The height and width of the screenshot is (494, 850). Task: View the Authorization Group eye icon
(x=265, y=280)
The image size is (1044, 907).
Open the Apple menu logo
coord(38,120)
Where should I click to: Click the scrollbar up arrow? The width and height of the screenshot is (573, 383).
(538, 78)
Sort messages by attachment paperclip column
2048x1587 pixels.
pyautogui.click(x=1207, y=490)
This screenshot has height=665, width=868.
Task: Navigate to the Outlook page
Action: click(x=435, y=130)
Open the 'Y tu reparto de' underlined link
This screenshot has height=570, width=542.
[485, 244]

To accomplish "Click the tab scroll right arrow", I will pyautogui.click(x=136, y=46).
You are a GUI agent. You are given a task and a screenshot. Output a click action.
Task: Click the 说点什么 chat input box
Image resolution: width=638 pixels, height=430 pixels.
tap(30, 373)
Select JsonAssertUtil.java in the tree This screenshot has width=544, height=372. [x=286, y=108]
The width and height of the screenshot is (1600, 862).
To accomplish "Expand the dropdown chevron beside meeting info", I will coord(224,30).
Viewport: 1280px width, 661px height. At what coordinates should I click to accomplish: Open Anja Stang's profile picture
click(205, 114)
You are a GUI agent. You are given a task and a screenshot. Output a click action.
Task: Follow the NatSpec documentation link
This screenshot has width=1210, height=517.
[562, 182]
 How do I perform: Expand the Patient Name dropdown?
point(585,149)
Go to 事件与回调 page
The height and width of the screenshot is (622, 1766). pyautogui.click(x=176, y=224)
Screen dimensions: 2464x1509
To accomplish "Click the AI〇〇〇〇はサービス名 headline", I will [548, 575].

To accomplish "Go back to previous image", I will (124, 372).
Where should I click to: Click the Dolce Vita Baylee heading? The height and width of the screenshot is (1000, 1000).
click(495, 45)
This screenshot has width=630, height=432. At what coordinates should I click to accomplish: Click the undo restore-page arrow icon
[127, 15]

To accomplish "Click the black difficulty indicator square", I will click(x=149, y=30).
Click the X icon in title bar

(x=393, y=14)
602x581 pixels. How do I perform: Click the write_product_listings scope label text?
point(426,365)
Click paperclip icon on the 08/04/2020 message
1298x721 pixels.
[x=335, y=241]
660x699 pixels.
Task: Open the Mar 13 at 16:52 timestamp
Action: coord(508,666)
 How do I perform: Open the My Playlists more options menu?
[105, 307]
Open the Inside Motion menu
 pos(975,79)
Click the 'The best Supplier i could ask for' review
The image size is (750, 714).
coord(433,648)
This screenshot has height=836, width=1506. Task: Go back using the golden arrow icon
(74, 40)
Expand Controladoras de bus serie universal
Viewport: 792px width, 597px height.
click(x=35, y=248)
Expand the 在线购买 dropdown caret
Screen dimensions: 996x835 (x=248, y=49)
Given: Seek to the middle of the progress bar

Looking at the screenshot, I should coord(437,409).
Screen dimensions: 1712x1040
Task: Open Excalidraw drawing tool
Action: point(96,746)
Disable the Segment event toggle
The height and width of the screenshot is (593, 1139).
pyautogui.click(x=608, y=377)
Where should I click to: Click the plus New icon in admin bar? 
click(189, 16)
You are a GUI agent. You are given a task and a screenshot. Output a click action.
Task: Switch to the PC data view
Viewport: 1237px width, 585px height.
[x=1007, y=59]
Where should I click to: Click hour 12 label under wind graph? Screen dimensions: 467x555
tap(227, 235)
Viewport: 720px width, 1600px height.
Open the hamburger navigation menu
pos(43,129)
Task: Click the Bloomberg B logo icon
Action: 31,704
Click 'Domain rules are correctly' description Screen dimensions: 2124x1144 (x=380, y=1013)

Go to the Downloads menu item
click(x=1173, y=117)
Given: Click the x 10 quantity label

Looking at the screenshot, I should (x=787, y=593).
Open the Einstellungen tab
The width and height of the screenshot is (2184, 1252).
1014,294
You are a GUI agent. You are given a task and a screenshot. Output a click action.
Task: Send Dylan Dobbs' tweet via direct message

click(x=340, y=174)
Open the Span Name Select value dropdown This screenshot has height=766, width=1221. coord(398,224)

PROBLEM REQUIREMENTS — Rewrite the data above, replacing "GUI agent" with "screen agent" and leaving everything else unchanged.

EXERCISE OUTPUT —
The height and width of the screenshot is (494, 850). Task: View the Authorization Group eye icon
(x=265, y=280)
The image size is (1044, 907).
Open the Apple menu logo
coord(38,120)
Where should I click to: Click the scrollbar up arrow? The width and height of the screenshot is (573, 383).
(538, 78)
Sort messages by attachment paperclip column
2048x1587 pixels.
pyautogui.click(x=1207, y=490)
This screenshot has height=665, width=868.
Task: Navigate to the Outlook page
Action: click(x=435, y=130)
Open the 'Y tu reparto de' underlined link
This screenshot has height=570, width=542.
[485, 244]

To accomplish "Click the tab scroll right arrow", I will pyautogui.click(x=136, y=46).
You are a screen agent. You are given a task and a screenshot. Output a click action.
Task: Click the 说点什么 chat input box
Image resolution: width=638 pixels, height=430 pixels.
tap(30, 373)
Select JsonAssertUtil.java in the tree This screenshot has width=544, height=372. [x=286, y=108]
The width and height of the screenshot is (1600, 862).
To accomplish "Expand the dropdown chevron beside meeting info", I will coord(224,30).
Viewport: 1280px width, 661px height. At what coordinates should I click to accomplish: Open Anja Stang's profile picture
click(205, 114)
You are a screen agent. You are given a task and a screenshot. Output a click action.
Task: Follow the NatSpec documentation link
This screenshot has width=1210, height=517.
[562, 182]
 How do I perform: Expand the Patient Name dropdown?
point(585,149)
Go to 事件与回调 page
The height and width of the screenshot is (622, 1766). pyautogui.click(x=176, y=224)
Screen dimensions: 2464x1509
To accomplish "Click the AI〇〇〇〇はサービス名 headline", I will [548, 575].

To accomplish "Go back to previous image", I will (124, 372).
Where should I click to: Click the Dolce Vita Baylee heading? The height and width of the screenshot is (1000, 1000).
click(495, 45)
This screenshot has width=630, height=432. At what coordinates should I click to accomplish: Click the undo restore-page arrow icon
[127, 15]

To accomplish "Click the black difficulty indicator square", I will click(x=149, y=30).
Click the X icon in title bar

(x=393, y=14)
602x581 pixels. How do I perform: Click the write_product_listings scope label text?
point(426,365)
Click paperclip icon on the 08/04/2020 message
1298x721 pixels.
[x=335, y=241]
660x699 pixels.
Task: Open the Mar 13 at 16:52 timestamp
Action: coord(508,666)
 How do I perform: Open the My Playlists more options menu?
[105, 307]
Open the Inside Motion menu
 pos(975,79)
Click the 'The best Supplier i could ask for' review
The image size is (750, 714).
coord(433,648)
This screenshot has height=836, width=1506. Task: Go back using the golden arrow icon
(74, 40)
Expand Controladoras de bus serie universal
Viewport: 792px width, 597px height.
click(x=35, y=248)
Expand the 在线购买 dropdown caret
Screen dimensions: 996x835 (x=248, y=49)
Given: Seek to the middle of the progress bar

Looking at the screenshot, I should coord(437,409).
Screen dimensions: 1712x1040
Task: Open Excalidraw drawing tool
Action: point(96,746)
Disable the Segment event toggle
The height and width of the screenshot is (593, 1139).
pyautogui.click(x=608, y=377)
Where should I click to: Click the plus New icon in admin bar? 
click(189, 16)
You are a screen agent. You are given a task and a screenshot. Output a click action.
Task: Switch to the PC data view
Viewport: 1237px width, 585px height.
[x=1007, y=59]
Where should I click to: Click hour 12 label under wind graph? Screen dimensions: 467x555
tap(227, 235)
Viewport: 720px width, 1600px height.
Open the hamburger navigation menu
pos(43,129)
Task: Click the Bloomberg B logo icon
Action: 31,704
Click 'Domain rules are correctly' description Screen dimensions: 2124x1144 (x=380, y=1013)

Go to the Downloads menu item
click(x=1173, y=117)
Given: Click the x 10 quantity label

Looking at the screenshot, I should (x=787, y=593).
Open the Einstellungen tab
The width and height of the screenshot is (2184, 1252).
1014,294
You are a screen agent. You are given a task and a screenshot. Output a click action.
Task: Send Dylan Dobbs' tweet via direct message

click(x=340, y=174)
Open the Span Name Select value dropdown This screenshot has height=766, width=1221. coord(398,224)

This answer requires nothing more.